The Rev. Dennis Oglesby could see seeds germinating in people, and he would tend to them until they sprung to life.
Cynthia Williams had been working as Oglesby’s associate minister at Minneapolis’ Park Avenue United Methodist Church, where Oglesby was pastor, when “one day, long before I knew it for myself, he stood in my door and started crying,” Williams recalled. “I said, ‘What in the world?’
“And he said, ‘God has called you to be an elder.’”
Williams went on to become the Twin Cities district superintendent of the United Methodist Church. “Dennis would arrest you in a way with his vision,” she said, “because he cared deeply about community and people being aligned with their true callings.”

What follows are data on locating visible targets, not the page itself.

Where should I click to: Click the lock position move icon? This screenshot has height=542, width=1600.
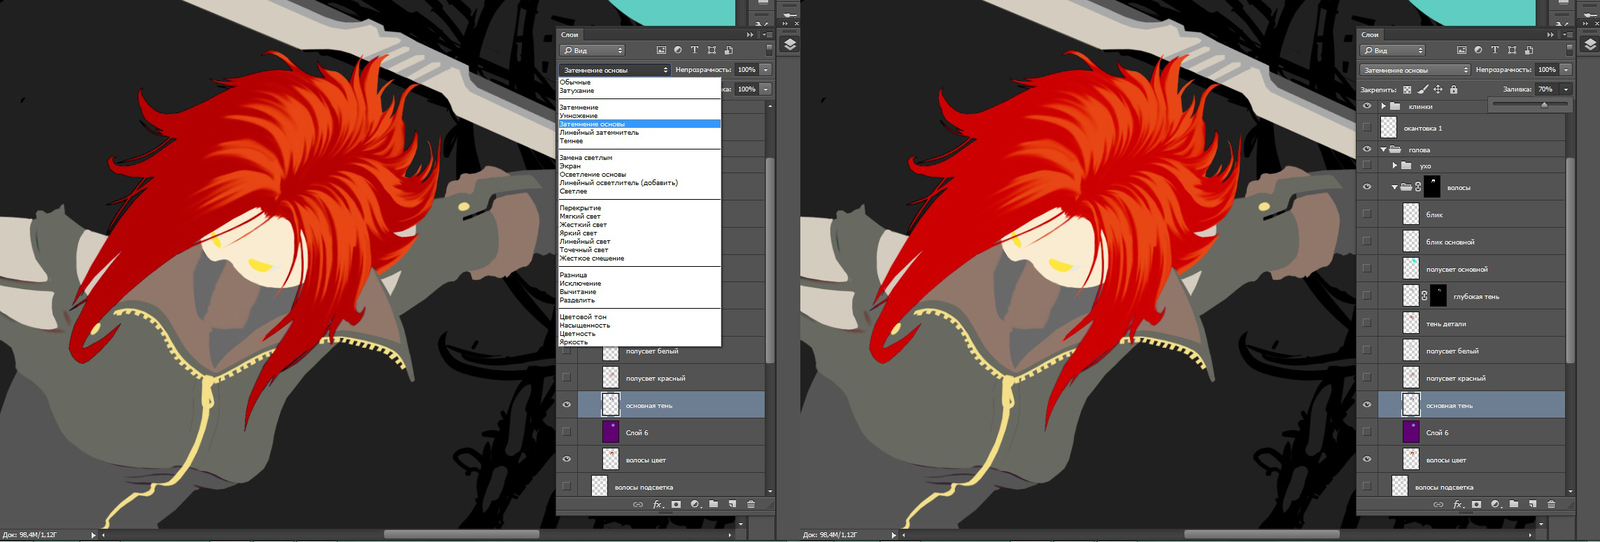(x=1438, y=90)
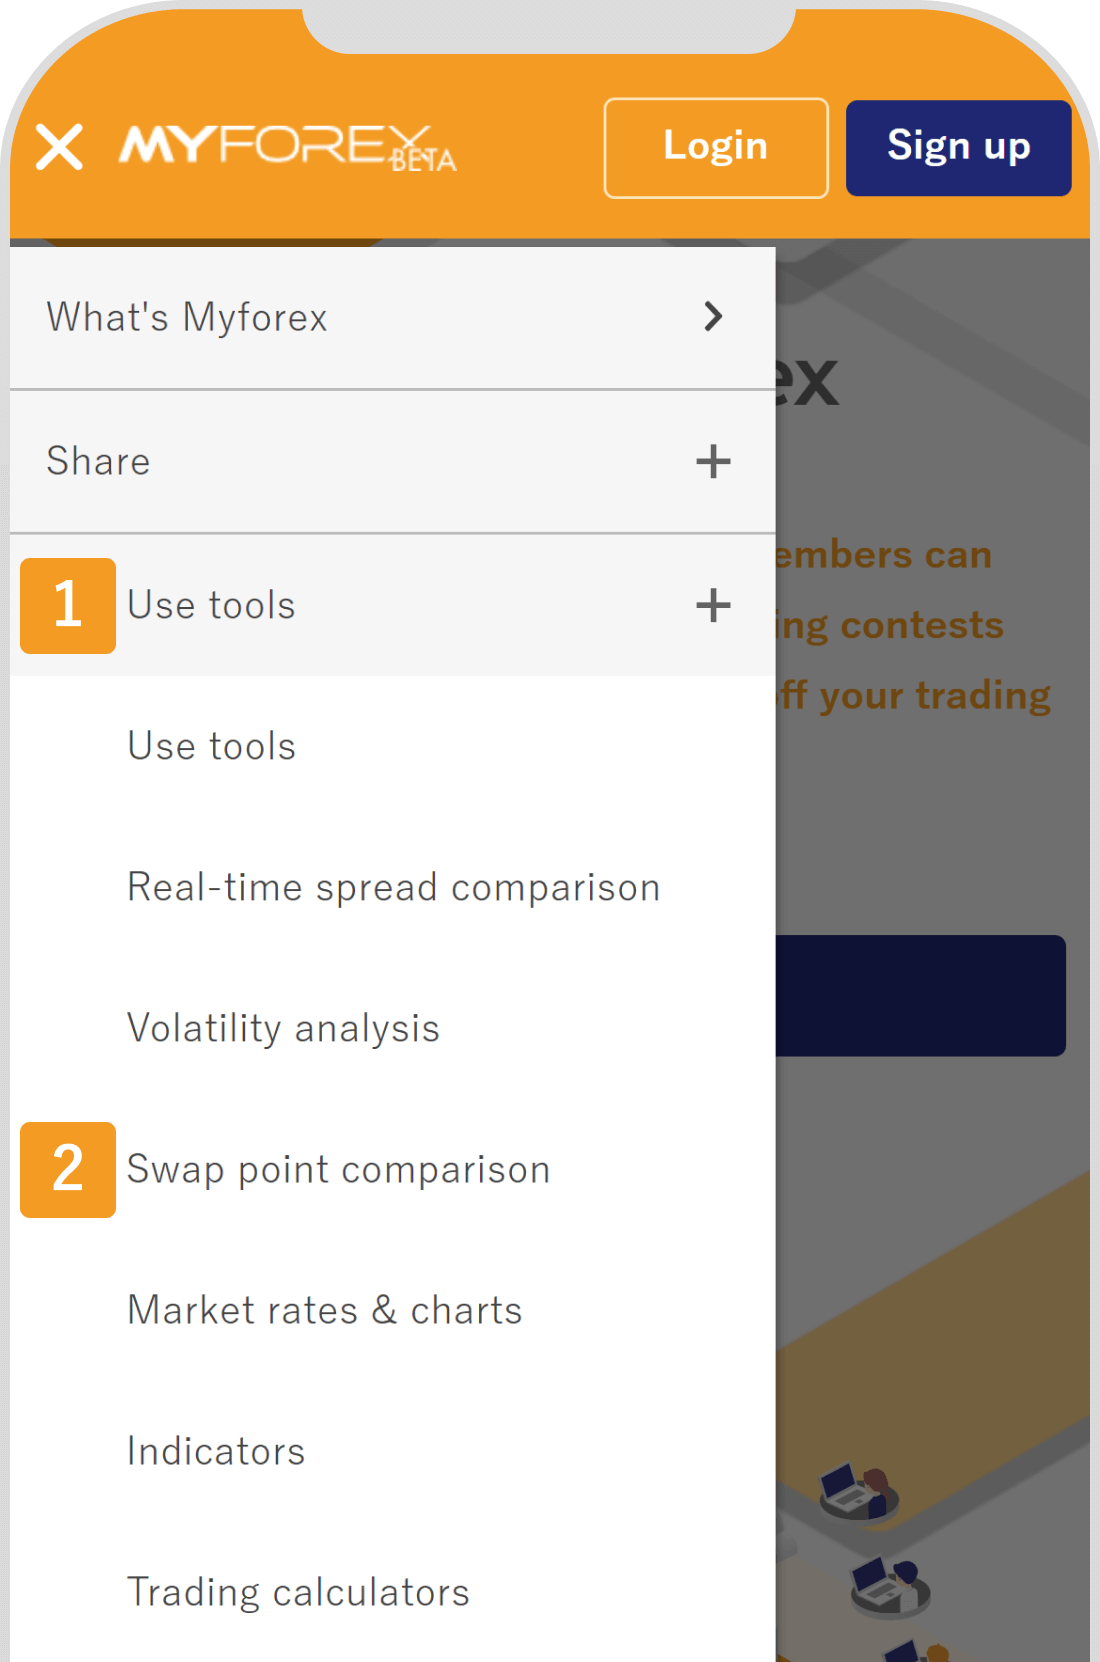Viewport: 1100px width, 1662px height.
Task: Navigate to Market rates & charts
Action: (x=325, y=1310)
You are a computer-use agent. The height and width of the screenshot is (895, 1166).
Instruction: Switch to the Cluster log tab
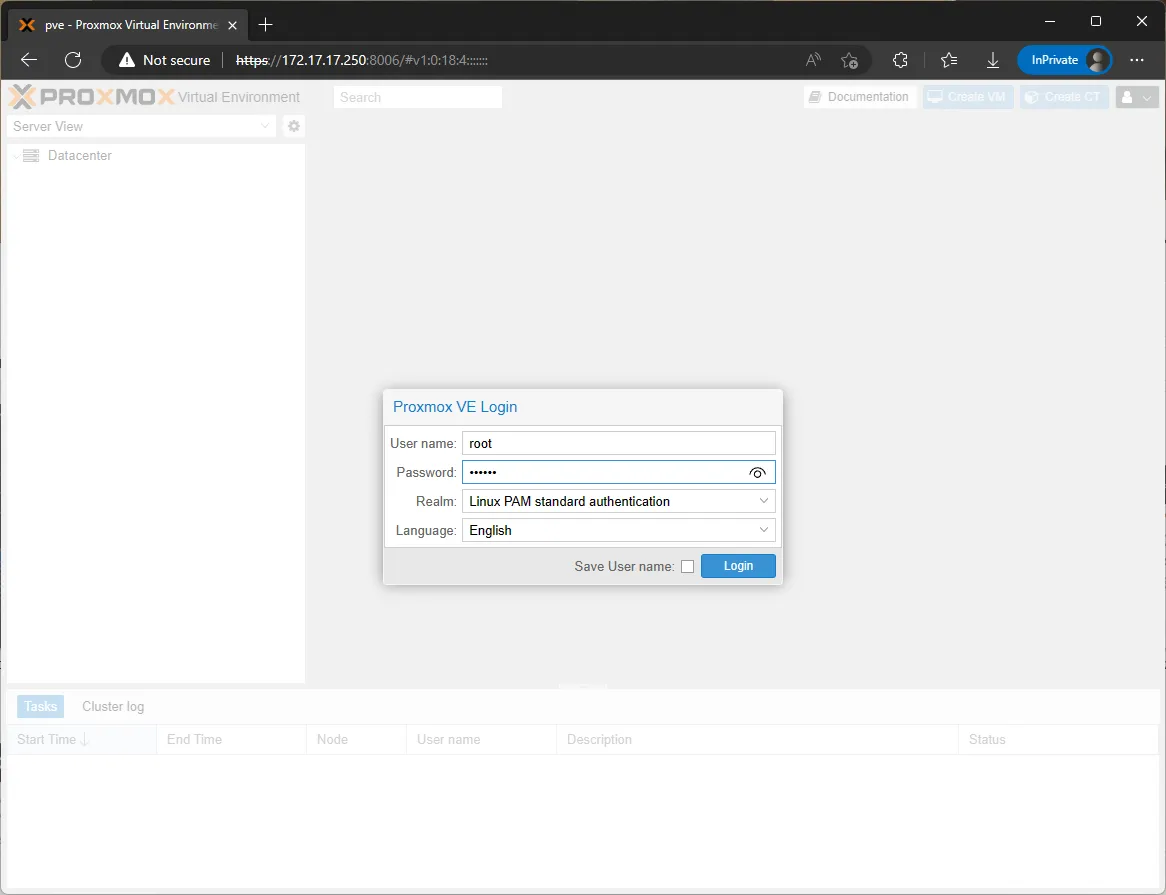coord(112,706)
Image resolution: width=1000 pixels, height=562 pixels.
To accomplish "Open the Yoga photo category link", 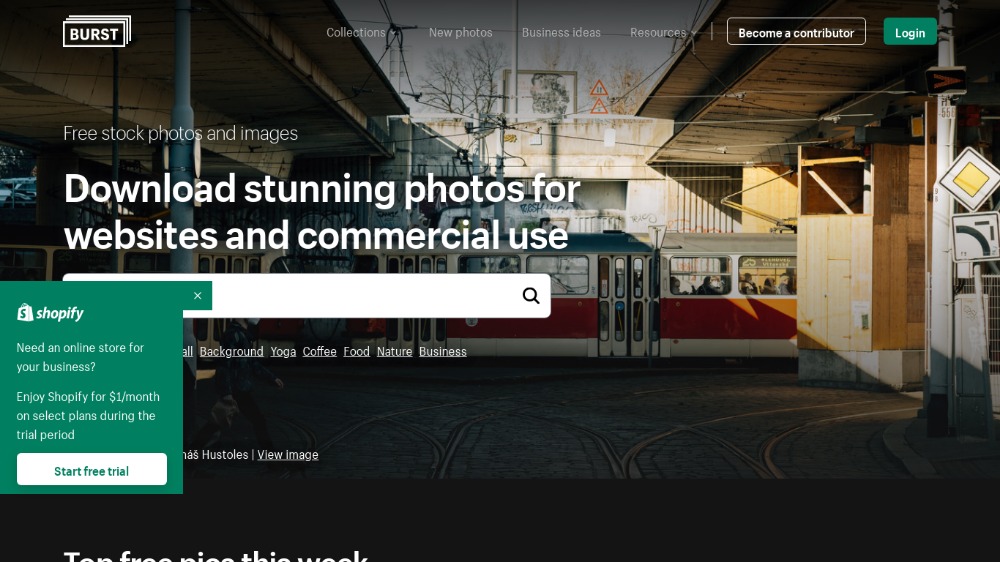I will 283,352.
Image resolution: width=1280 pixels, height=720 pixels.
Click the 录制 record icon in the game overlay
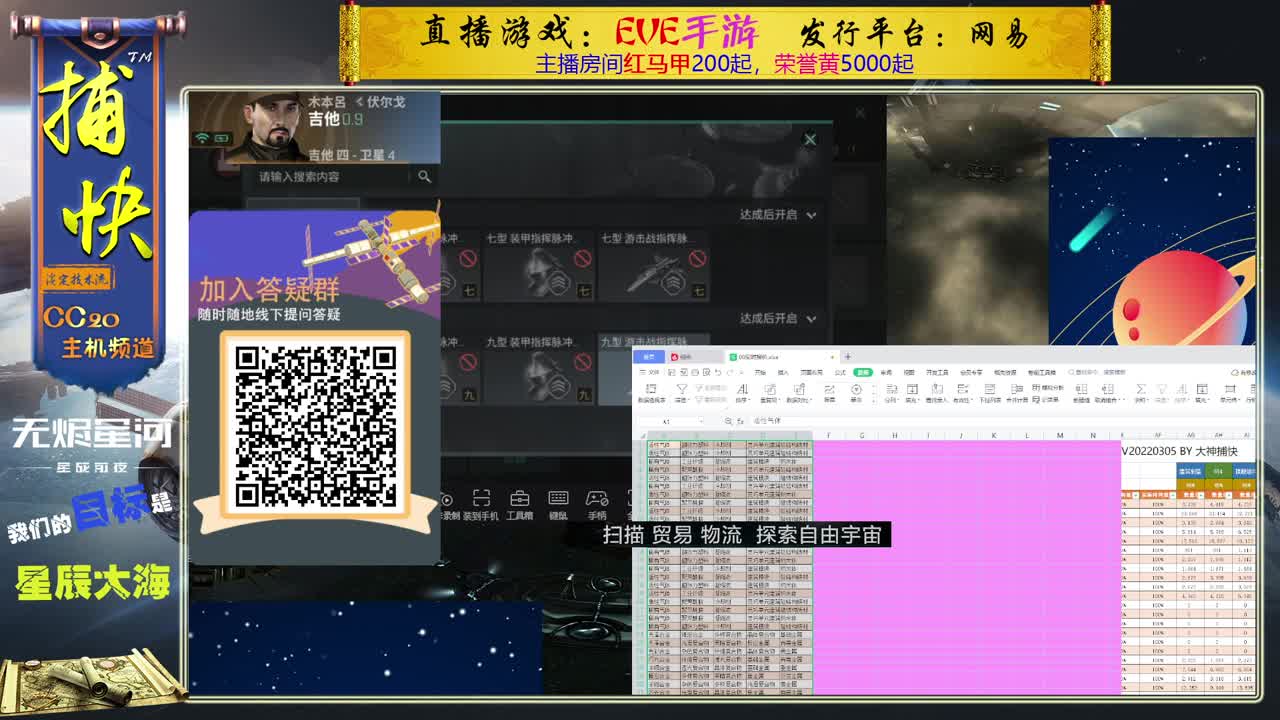click(x=447, y=500)
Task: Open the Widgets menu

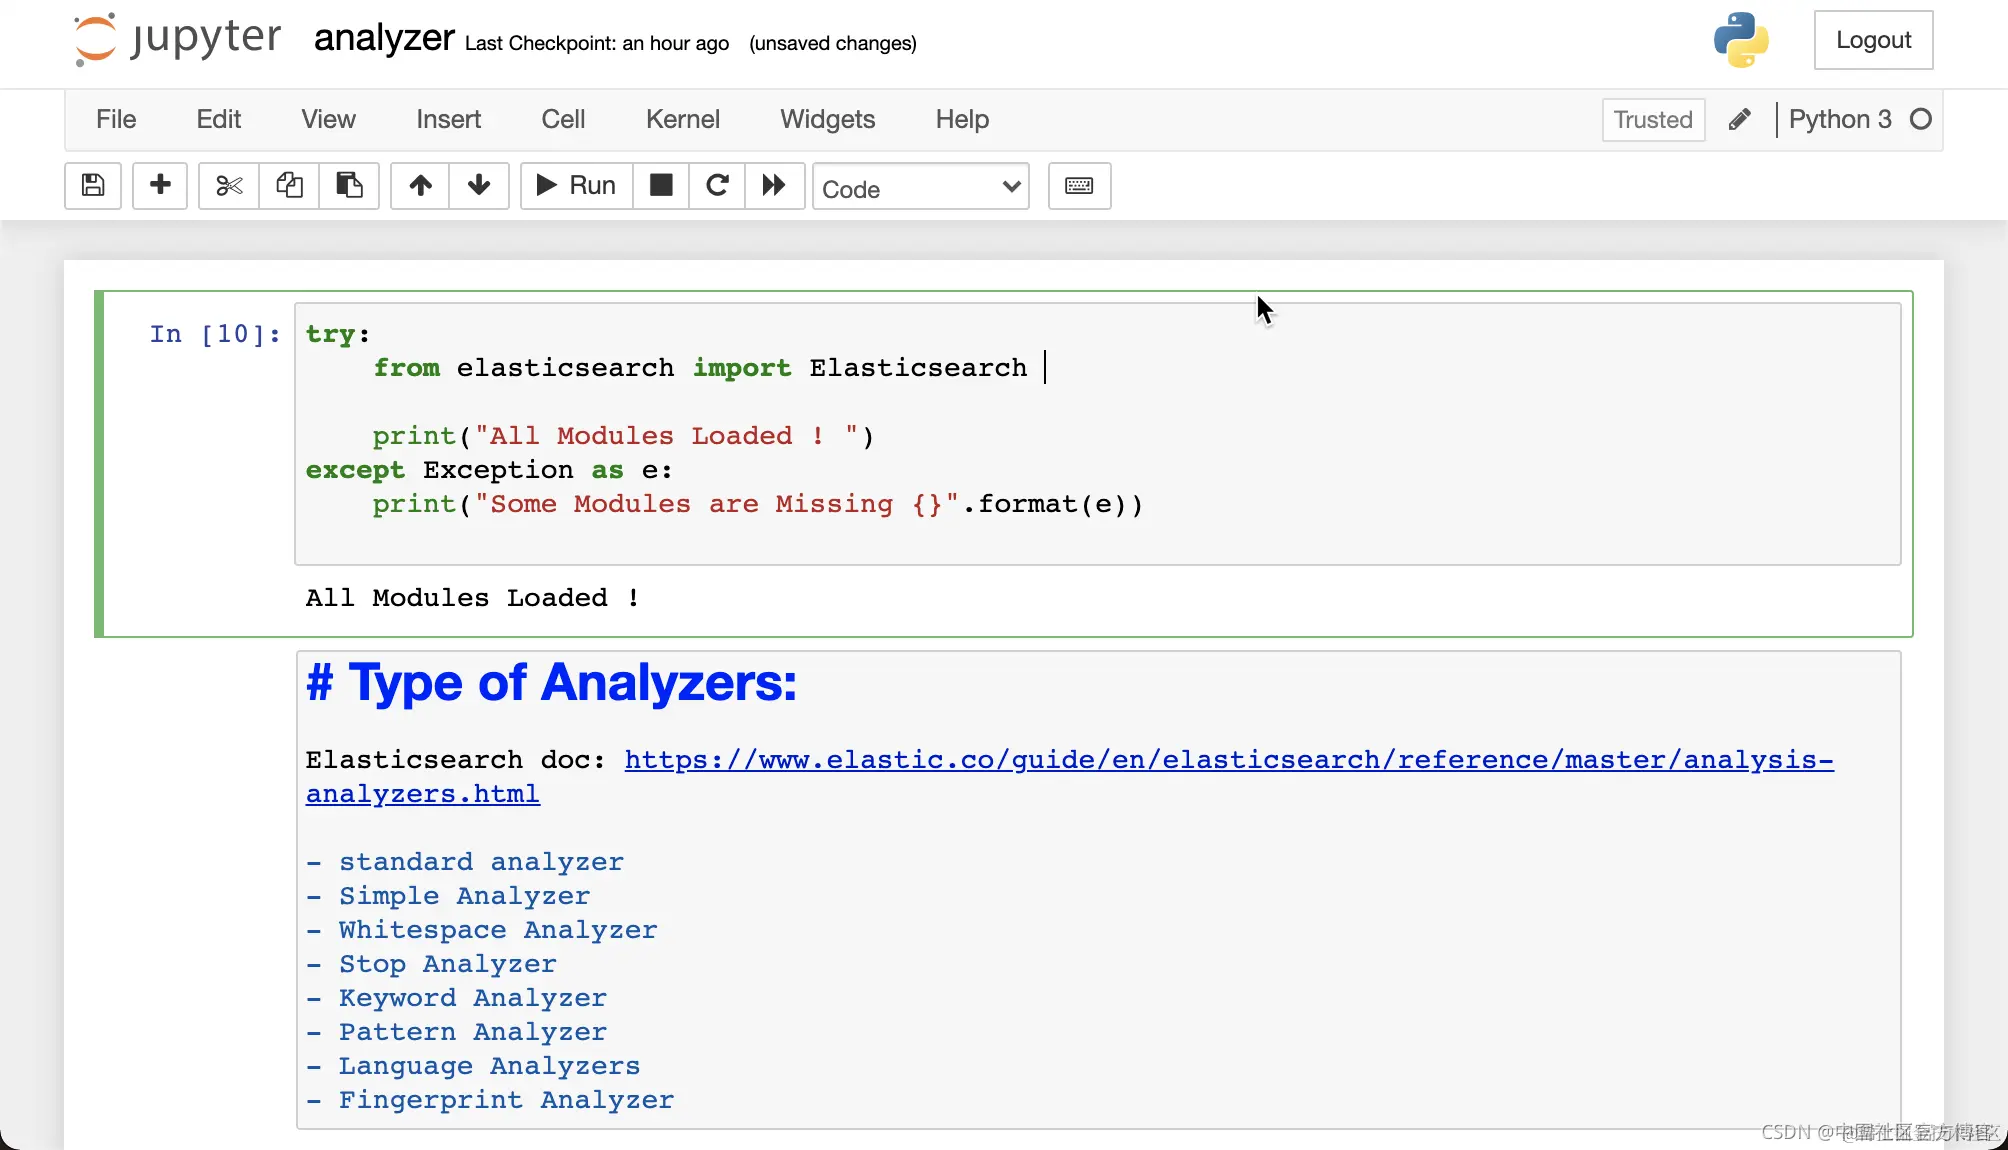Action: [827, 120]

A spiritual leader beloved in both the church and the community, Oglesby died Sunday at the University of Minnesota hospital. The 64-year-old had a heart attack three weeks before and was back in the hospital after a second heart attack.
“We’d just put my grandbaby on the bus, and he was coming back through the garage when he stumbled,” said his widow, actor Greta Oglesby. “He had a small pain in his chest that shot up to 10. They put two stents in him, but they closed back up and threw him back in cardiac arrest. He never recovered.”
The two formed a prominent Minnesota power couple. He presided over the pulpit, with stints at Hennepin Avenue, Park Avenue and Camphor Memorial United Methodist churches. The latter, in St. Paul, is where was serving at the time of his death.
She commanded the theatrical stage, from the Guthrie, where her title character in Tony Kushner’s “Caroline, or Change” is etched in memory, to regional theaters such as Chicago’s Goodman Theatre, where she originated the role of Aunt Ester in August Wilson’s “Gem of the Ocean,” to Broadway, where she was the understudy for Phylicia Rashad in “A Raisin in the Sun.”